### Página
A partir de aquel día, la comunidad de creyentes se fue incrementando lenta pero firmemente. Los ataques de los nazis eran cada vez más ineficaces. Y nosotros nos esforzábamos para que no se perdieran los frutos de aquella noche; aumentábamos las tareas educativas, intensificando nuestro interés en que los hombres estuvieran ocupados en sus fructíferos estudios y trabajaran desde la Misa de la mañana hasta las Completas de la noche. Se dice que «El Demonio encuentra trabajo para las manos ociosas», y yo trataba de impedir que sus manos y sus mentes fueran presa de la tentación.

Naturalmente, todo ello eran piedras contra mi tejado. Los líderes nazis estaban furiosos y trataban de hacerme imposible la atención a las almas.

Cuando me trasladaron al campo, los franceses me insinuaron que, de vez en cuando, podría darles a conocer las condiciones de vida en el interior. Hubo franceses que se lo advirtieron a los nazis. Aunque yo no les informaba, los franceses se enteraban a través de mis sermones, lo que llegó al conocimiento de los jefes nazis por boca de sus espías. En la tercera semana de Cuaresma fueron más lejos: bajo severas amenazas, prohibieron que los prisioneros se dirigieran a mí. «El enemigo del pueblo» se convirtió en sujeto de aislamiento; los que se atrevieran a escuchar mis palabras, recibirían severas palizas. Esto sucedía en la primavera de 1945, cuando la guerra llegaba a su fin. Los nazis sabían que se acercaba su hora y trataban de salvarse recurriendo a un aumento del terror. ¿Qué iba a hacer?

Pedí consejo a mis seguidores más íntimos, y ellos me aconsejaron que tomara la decisión de resistir. La alternativa era situarme al lado de los franceses y darles a conocer lo que sucedía en el campo, lo que daría a los nazis la ocasión de acusar a los católicos de enemigos del pueblo. Así que esperé y permanecí firme. Las cosas no podían continuar durante mucho más tiempo.

Capítulo 20

UNA PESCA MILAGROSA

Estuve aislado a lo largo de dos semanas. Esta fue la mayor soledad durante mi vida en el campo. En su amargura por el resultado de la guerra, los jefes eran capaces de cualquier violencia, y se me aconsejó que no les provocara ni les diera el menor motivo para ejercerla sobre mí. Por fin, uno de los miembros de la Legión Extranjera dejó el campo y, antes de marchar, informó a los franceses del comportamiento de los nazis.

Fue el final del boicot. El líder del campo cesó, y los franceses llegaron a conocimiento de la situación: cómo los nazis alentaban la corrupción; cómo vivían y cómo se aprovechaban de la mayor parte de las provisiones de la Cruz Roja, sin las cuales habríamos muerto de hambre hacía tiempo. Los franceses eran los primeros en llevarse una buena cantidad, después los nazis y sus secuaces del campo, y el resto para nosotros. Los paquetes de la Cruz Roja llegaban una vez al mes, y los prisioneros recibíamos la mitad del envío original.

Con la pérdida de la guerra y el cambio de jefe del campo, llegó una era de relativa paz en materia religiosa, aunque nunca faltaron obstáculos. Ahora que, oficialmente, los nazis habían perdido, surgieron grupos comunistas y anti-nazis que, a su modo, no eran mejores que ellos.

### Conjunto de filas

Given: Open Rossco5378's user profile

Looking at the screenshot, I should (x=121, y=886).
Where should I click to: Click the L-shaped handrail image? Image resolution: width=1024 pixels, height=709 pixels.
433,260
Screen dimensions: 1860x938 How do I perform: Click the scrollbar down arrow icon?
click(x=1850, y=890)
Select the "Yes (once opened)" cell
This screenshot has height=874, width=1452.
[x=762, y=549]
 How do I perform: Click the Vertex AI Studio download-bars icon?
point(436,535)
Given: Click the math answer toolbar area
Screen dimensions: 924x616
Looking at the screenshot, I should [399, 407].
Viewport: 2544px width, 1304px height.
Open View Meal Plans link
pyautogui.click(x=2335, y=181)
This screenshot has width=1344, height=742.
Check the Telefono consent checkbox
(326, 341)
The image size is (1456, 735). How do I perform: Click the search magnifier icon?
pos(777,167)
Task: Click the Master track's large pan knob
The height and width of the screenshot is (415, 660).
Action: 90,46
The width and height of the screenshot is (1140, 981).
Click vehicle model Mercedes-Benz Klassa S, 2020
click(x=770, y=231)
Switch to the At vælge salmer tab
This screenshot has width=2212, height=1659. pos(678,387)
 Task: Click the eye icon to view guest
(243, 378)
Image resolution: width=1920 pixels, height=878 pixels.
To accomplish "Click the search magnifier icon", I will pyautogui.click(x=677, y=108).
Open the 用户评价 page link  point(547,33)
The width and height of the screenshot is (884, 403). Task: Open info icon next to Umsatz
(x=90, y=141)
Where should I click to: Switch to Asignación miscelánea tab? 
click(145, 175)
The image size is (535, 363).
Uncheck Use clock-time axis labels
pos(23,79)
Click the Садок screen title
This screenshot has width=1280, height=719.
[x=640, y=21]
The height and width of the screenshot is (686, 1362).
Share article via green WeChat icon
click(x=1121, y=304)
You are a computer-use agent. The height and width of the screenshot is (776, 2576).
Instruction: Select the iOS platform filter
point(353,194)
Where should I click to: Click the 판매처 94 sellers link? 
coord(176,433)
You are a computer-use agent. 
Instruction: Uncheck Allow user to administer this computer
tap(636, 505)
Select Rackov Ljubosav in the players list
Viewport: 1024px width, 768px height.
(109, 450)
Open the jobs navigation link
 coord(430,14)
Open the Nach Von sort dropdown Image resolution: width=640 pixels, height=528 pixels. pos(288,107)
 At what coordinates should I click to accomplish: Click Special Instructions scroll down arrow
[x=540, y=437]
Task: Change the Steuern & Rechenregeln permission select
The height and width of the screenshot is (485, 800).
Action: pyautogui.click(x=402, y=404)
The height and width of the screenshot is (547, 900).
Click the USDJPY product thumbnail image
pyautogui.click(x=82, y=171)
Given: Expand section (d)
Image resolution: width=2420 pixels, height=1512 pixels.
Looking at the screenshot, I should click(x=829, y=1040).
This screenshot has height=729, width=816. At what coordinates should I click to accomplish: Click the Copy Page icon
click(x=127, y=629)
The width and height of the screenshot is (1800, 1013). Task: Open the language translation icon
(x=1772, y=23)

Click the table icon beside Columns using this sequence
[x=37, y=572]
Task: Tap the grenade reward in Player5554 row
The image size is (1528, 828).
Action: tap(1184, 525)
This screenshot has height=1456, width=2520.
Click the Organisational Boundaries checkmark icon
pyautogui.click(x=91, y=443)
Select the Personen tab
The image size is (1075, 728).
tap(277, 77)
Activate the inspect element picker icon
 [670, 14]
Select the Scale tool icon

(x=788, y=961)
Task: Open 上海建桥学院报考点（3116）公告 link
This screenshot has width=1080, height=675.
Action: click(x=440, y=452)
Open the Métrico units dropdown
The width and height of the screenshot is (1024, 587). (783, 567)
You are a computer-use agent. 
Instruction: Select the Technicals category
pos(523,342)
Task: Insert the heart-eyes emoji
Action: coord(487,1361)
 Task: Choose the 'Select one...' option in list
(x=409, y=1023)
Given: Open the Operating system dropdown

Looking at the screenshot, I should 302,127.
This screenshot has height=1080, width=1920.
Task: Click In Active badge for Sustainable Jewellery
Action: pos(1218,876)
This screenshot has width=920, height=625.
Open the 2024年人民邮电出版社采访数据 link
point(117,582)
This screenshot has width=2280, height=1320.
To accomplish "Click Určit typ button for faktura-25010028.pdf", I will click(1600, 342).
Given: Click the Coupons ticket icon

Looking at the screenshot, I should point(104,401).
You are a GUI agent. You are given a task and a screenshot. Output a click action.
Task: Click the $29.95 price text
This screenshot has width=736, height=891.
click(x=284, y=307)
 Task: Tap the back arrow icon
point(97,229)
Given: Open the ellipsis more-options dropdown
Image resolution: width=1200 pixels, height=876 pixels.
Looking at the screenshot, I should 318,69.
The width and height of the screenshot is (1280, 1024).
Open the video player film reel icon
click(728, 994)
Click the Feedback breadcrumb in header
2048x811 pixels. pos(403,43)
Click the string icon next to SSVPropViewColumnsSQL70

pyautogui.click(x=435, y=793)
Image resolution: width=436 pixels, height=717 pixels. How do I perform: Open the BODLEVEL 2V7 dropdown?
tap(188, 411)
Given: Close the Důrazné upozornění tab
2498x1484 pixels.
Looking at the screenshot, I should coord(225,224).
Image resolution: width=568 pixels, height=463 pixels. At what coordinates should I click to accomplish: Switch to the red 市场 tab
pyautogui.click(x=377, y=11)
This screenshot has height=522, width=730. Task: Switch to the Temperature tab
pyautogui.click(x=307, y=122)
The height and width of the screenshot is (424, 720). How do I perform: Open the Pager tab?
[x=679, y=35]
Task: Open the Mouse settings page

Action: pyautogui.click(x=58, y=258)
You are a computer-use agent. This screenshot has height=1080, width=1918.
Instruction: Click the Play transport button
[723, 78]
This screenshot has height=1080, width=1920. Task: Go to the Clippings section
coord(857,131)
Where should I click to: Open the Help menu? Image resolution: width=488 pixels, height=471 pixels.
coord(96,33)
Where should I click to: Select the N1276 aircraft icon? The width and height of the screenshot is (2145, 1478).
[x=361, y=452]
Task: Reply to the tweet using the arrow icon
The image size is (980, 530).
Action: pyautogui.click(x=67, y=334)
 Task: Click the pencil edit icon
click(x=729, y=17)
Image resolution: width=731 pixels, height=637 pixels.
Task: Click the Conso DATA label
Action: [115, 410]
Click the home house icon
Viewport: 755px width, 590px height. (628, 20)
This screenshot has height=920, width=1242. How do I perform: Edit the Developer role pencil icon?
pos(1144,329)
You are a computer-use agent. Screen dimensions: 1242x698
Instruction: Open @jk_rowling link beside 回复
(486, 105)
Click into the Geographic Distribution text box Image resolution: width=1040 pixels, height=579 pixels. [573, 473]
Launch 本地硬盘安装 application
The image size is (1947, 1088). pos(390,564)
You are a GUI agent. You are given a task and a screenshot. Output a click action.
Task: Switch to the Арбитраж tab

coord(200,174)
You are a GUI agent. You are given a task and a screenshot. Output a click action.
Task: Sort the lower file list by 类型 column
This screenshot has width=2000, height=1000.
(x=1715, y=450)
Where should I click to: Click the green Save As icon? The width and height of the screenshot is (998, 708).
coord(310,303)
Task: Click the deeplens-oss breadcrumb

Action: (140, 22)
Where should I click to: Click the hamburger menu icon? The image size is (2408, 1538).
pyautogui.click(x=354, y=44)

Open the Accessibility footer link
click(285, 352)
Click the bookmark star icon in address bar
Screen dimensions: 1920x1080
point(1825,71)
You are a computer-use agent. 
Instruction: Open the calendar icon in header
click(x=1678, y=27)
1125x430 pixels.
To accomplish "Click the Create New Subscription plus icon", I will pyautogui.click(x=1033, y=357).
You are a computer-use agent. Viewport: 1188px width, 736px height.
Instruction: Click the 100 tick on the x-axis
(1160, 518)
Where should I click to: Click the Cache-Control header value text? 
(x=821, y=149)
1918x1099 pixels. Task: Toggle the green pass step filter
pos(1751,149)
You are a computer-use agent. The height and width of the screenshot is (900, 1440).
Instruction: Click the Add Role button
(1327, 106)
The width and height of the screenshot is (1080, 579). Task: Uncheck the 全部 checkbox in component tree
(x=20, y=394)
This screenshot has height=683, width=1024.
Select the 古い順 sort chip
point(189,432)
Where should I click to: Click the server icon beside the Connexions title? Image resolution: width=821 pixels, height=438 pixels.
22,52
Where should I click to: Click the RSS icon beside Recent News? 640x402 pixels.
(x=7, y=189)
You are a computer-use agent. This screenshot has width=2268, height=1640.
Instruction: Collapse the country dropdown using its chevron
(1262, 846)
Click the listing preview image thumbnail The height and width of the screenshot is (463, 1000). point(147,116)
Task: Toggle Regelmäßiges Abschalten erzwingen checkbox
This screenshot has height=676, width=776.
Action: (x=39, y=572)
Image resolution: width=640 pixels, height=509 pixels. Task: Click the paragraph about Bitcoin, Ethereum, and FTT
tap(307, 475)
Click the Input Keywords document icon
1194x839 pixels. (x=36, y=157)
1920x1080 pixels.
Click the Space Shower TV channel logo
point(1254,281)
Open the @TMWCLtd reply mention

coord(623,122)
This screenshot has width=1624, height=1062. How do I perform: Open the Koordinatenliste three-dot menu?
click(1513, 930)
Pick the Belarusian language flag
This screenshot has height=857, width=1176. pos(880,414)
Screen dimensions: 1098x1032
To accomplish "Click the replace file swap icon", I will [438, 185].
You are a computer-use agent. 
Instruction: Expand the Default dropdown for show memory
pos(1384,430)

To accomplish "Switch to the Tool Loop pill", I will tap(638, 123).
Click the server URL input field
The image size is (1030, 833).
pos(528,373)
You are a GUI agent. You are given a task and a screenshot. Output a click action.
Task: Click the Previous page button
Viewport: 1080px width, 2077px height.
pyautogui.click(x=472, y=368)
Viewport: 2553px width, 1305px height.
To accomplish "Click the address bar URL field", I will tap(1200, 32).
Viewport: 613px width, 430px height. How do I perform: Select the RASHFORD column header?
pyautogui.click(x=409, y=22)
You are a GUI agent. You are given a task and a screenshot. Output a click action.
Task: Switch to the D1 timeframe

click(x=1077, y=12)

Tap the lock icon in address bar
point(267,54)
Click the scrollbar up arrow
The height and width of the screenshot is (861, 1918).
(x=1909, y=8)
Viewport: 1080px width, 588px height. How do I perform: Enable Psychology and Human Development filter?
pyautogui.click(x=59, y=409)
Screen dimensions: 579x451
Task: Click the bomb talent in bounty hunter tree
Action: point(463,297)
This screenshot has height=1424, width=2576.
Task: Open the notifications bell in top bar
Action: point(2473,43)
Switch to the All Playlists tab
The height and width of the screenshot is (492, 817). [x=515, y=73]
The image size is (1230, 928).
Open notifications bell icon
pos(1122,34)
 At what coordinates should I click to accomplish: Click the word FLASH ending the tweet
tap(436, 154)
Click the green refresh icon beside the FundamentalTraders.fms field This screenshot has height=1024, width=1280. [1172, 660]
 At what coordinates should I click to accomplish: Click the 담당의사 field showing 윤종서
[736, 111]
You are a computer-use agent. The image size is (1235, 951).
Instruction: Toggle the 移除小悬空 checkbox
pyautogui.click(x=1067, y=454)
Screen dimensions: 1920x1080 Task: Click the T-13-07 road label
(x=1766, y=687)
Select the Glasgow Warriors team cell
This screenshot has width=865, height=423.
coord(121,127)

### Consigna 1
Indica si cada afirmación concuerda con el relato del campo de prisioneros: (a) el aislamiento del narrador duró dos semanas; (b) los paquetes de la Cruz Roja llegaban una vez por semana; (c) la prohibición de dirigirse al narrador se impuso en la tercera semana de Cuaresma. Responde sí o no a cada una y cita literalmente las palabras del relato que lo deciden.
### Consigna 2
Reproduce sin cambios el fragmento del relato del campo de prisioneros que comienza en "Capítulo 20" y termina en "de los nazis.".
### Consigna 3
Prosigue el relato del campo de prisioneros a partir de su última oración.

### Resultado esperado 1
(a) Sí: «Estuve aislado a lo largo de dos semanas.»
(b) No: «Los paquetes de la Cruz Roja llegaban una vez al mes»
(c) Sí: «En la tercera semana de Cuaresma fueron más lejos: bajo severas amenazas, prohibieron que los prisioneros se dirigieran a mí.»

### Resultado esperado 2
Capítulo 20

UNA PESCA MILAGROSA

Estuve aislado a lo largo de dos semanas. Esta fue la mayor soledad durante mi vida en el campo. En su amargura por el resultado de la guerra, los jefes eran capaces de cualquier violencia, y se me aconsejó que no les provocara ni les diera el menor motivo para ejercerla sobre mí. Por fin, uno de los miembros de la Legión Extranjera dejó el campo y, antes de marchar, informó a los franceses del comportamiento de los nazis.

### Resultado esperado 3
Estábamos pensando en edificar una capilla y, en enero de 1945, empezamos a trabajar en ello. Era realmente una tarea excesiva para aquellos prisioneros depauperados. Teníamos que fabricar nuestros propios ladrillos a base de mezclar arena del desierto con excrementos de camello, paja y agua que cocíamos al sol del desierto y luego trasladábamos al campo. Los ladrillos eran tan grandes y tan pesados que, de vez en cuando, los hombres desfallecían bajo su peso; realmente era un trabajo sacrificado. Teníamos que pasar clandestinamente al campo todo lo necesario. Nada tan apropiado para aquellos hombres, llenos de orgullo, paz y confianza, como la laboriosa tarea de construir una capilla en un campo nazi, donde, seis meses antes, no existía ni en nuestros sueños. Además de las dificultades materiales, teníamos que vencer la oposición de las autoridades francesas, que temían que una iglesia fuera motivo de disputas.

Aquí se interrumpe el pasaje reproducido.